In SWAM, code coverage is handled in the package 'optin'. The socket server for SWAM on the other hand, is found in the package 'cli_server' and is executed with mill cli_server.run run_server <args>. The cli makes use of the 'optin' package and returns the coverage results including an exit code of the Wasm file through the socket. Interface.cpp then parses this data and feeds the content into the shared memory used by AFL. Even though AFL provides modes to work without using coverage data from executions it has triggered (see qemo mode), it is more efficient when provided it.

Right now, we support fuzzing of four data types as function parameter:

  • int32
  • int64
  • float32
  • float64

Reference documentation in (see part 1, Coverage Measurements): https://github.com/google/AFL/blob/master/docs/technical_details.txt

Right now, we support fuzzing of four data types as function parameter:

  • int32
  • int64
  • float32
  • float64

Reference documentation in (see part 1, Coverage Measurements): https://github.com/google/AFL/blob/master/docs/technical_details.txt

Parsing AFL's fuzzed inputs

One major difference between C++ and Wasm is that Wasm only works with Int32/int, Int64/long, Float32/float and Float64/double. This matters, since AFL most commonly takes a config file as an input parameter, which is then first parsed from chars/strings to the corresponding type by the C++ code. Since a Wasm function cannot simply receive a char or string and parse it to the int/long/float/double it needs, we need to do this manually beforehand.

To do this, we explicitly specify what argument types are required by the Wasm function in the ./env file and also pass corresponding initial test parameters that work (also in the ./env file). We can then use the ./fuzzing-client-afl/prepare_wasm_input.cpp file to write these initial input parameters into an input file with the correct bit representation. By reading this file at the beginning of the execution, the interface is also aware of how many bytes are exactly required by the Wasm function, which helps when sending the correct data size towards the server socket or printing output. Furthermore, since the way AFL finds errors in the code is by flipping "random" bits in the config file, these bits need to be preserved without any changes when they are forwarded to SWAM through the socket.

Since the argument types for the Wasm function are written as environmental variables, we can also parse them before initialising the SWAM socket server. The server then also knows exactly how to interpret the incoming bytes and how to feed them to the instantiated Wasm function.

Requirements

To be able to run this on your machine, only Docker is required.
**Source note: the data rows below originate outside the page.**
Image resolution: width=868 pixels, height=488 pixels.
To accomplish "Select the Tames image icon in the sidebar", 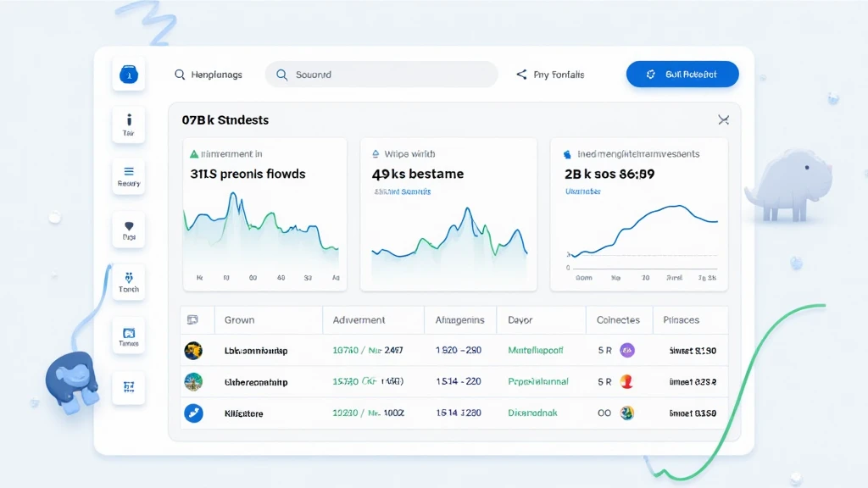I will coord(129,336).
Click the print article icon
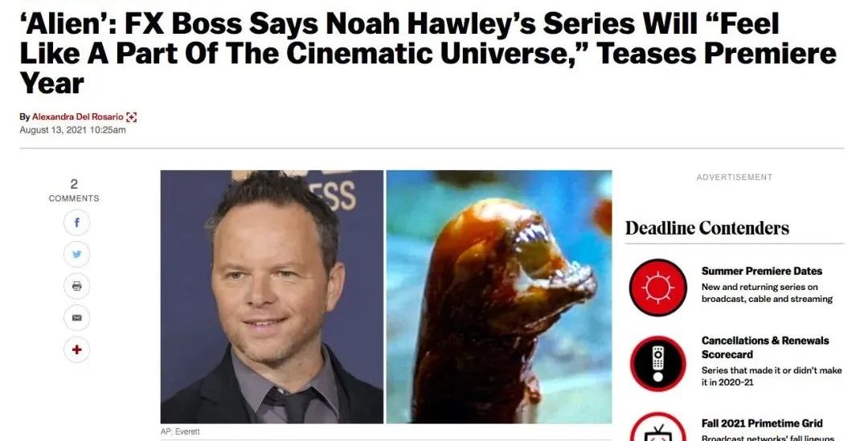This screenshot has height=441, width=868. [x=76, y=286]
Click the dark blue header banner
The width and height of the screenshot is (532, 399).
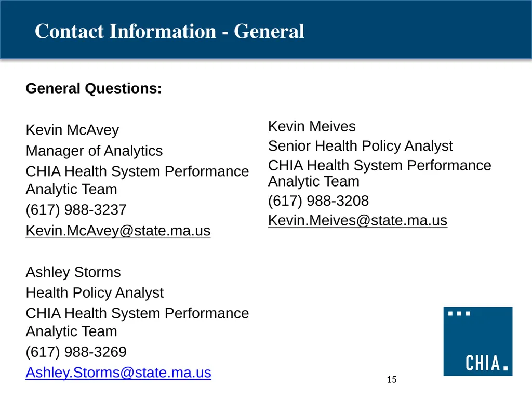[x=266, y=30]
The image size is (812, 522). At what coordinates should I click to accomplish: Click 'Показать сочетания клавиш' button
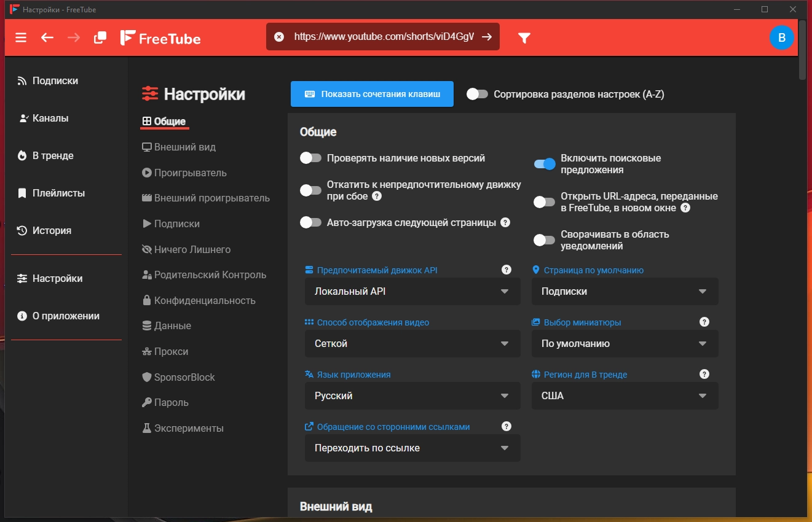click(x=372, y=94)
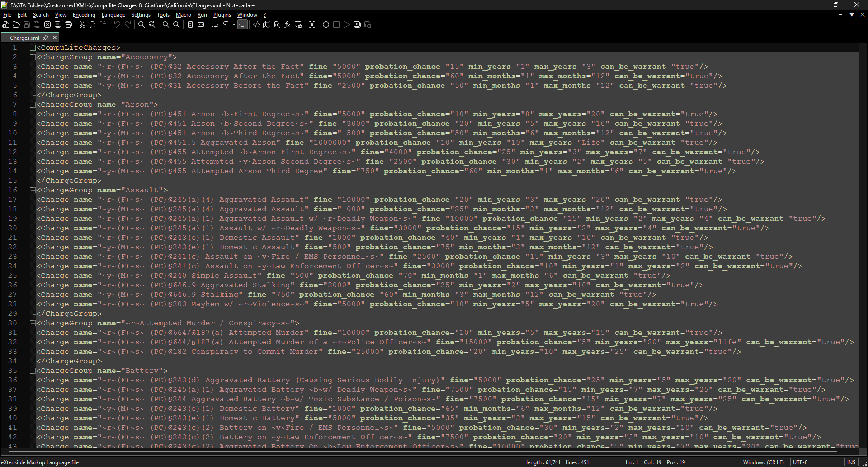Click Windows (CR LF) in status bar

click(x=763, y=462)

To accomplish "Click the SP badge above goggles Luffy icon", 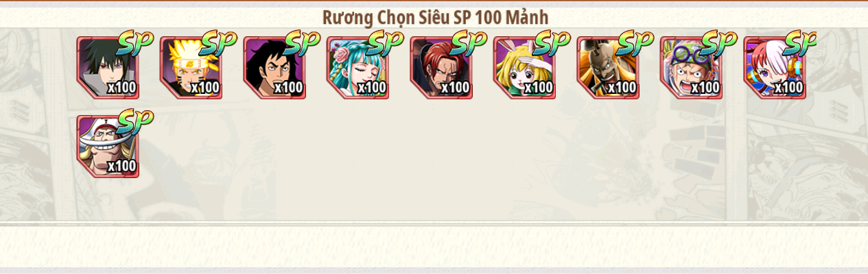I will click(x=719, y=42).
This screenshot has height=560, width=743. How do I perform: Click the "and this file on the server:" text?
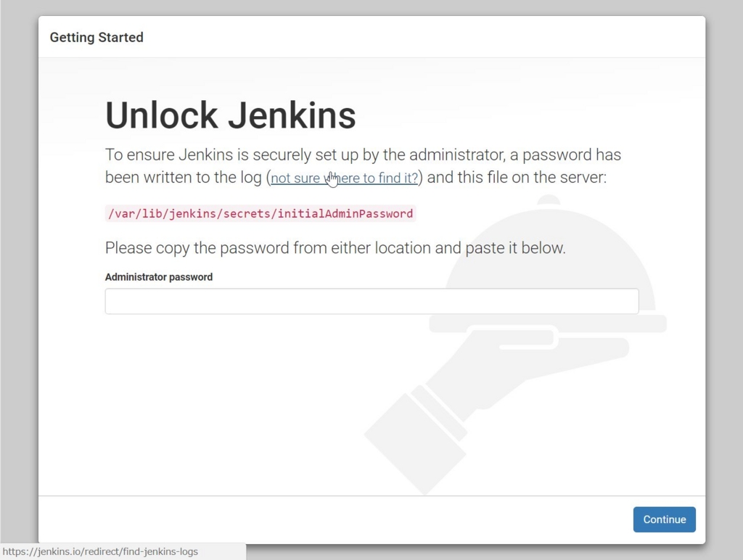pyautogui.click(x=517, y=177)
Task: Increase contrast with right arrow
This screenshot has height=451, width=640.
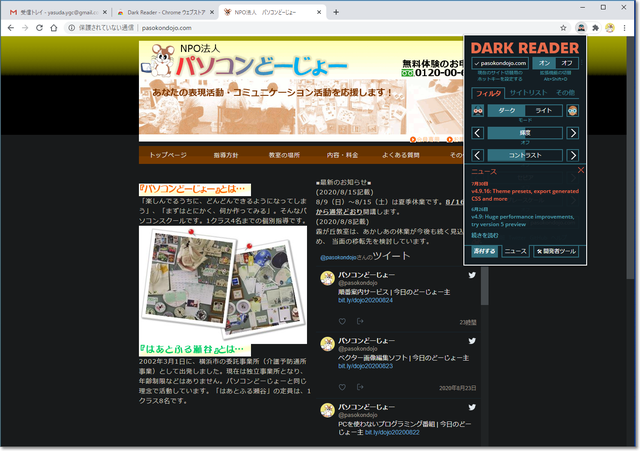Action: 573,155
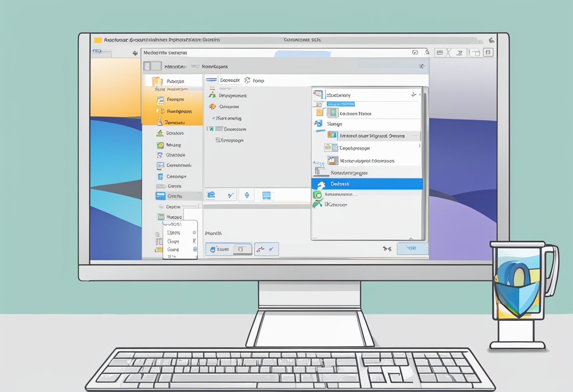The width and height of the screenshot is (573, 392).
Task: Click the red X icon in the upper toolbar
Action: 449,52
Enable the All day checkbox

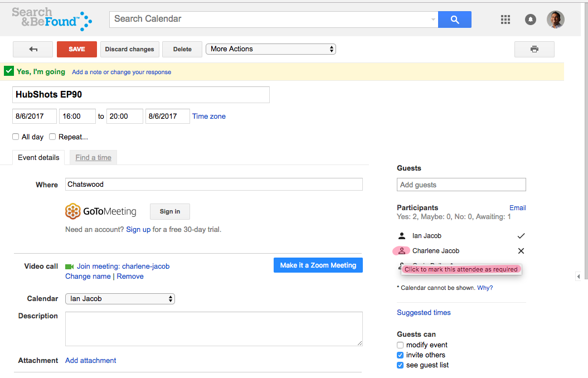[16, 137]
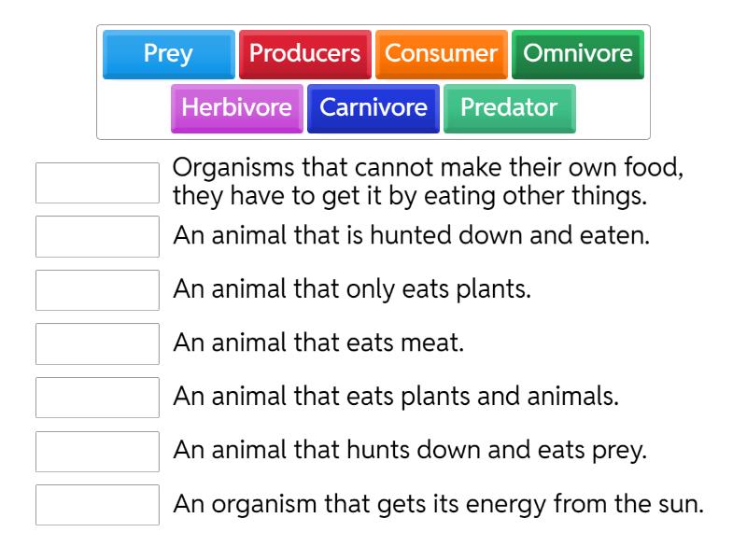Click the answer box for plants and animals eater

[98, 398]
If you want to test SWAM's socket server without AFL, see ./fuzzing-server-swam on how to install SWAM.

Configuration

All configuration options are visible in the .env file. This is where you specify which .wasm/.wat file & function you want to be fuzzing and of what types it's input parameters are. Furthermore, it requires to provide a set of working input parameters, which are used in AFL test-runs and can be regarded as AFL's "seed" to random input.

Build & Run with Docker

The are no configuration parameters in the Dockerfile. The JVM is installed manually in this Dockerfile. It's entrypoint also only references the entrypoints of the client and the server.

AFL section in Dockerfile

This image uses the official image of AFLplusplus as a base, which contains the full configuration of AFL pre-installed. It then builds the C++ files of this folder with the standard Ubuntu g++ compiler (not the one provided by AFL). The C++ files are therefore not instrumented. The resulting executables are later accessed during run-time.

SWAM section in Dockerfile

Mill currently does not provide any command to simply install dependencies without compiling the source code. Compiling the source code is done with mill <package_name>.compile and the reason why this is not included in the Dockerfile is to avoid the overhead of downloading all the same dependencies everytime source code is altered. The current workaround is to download pre-built .jar artifacts from the SWAM repository. Whenever the SWAM code is changed, these artifacts need to be re-published.

Build with Docker

docker build -t wafl .

Running

  1. Configure the ./.env file. See Configuration for details.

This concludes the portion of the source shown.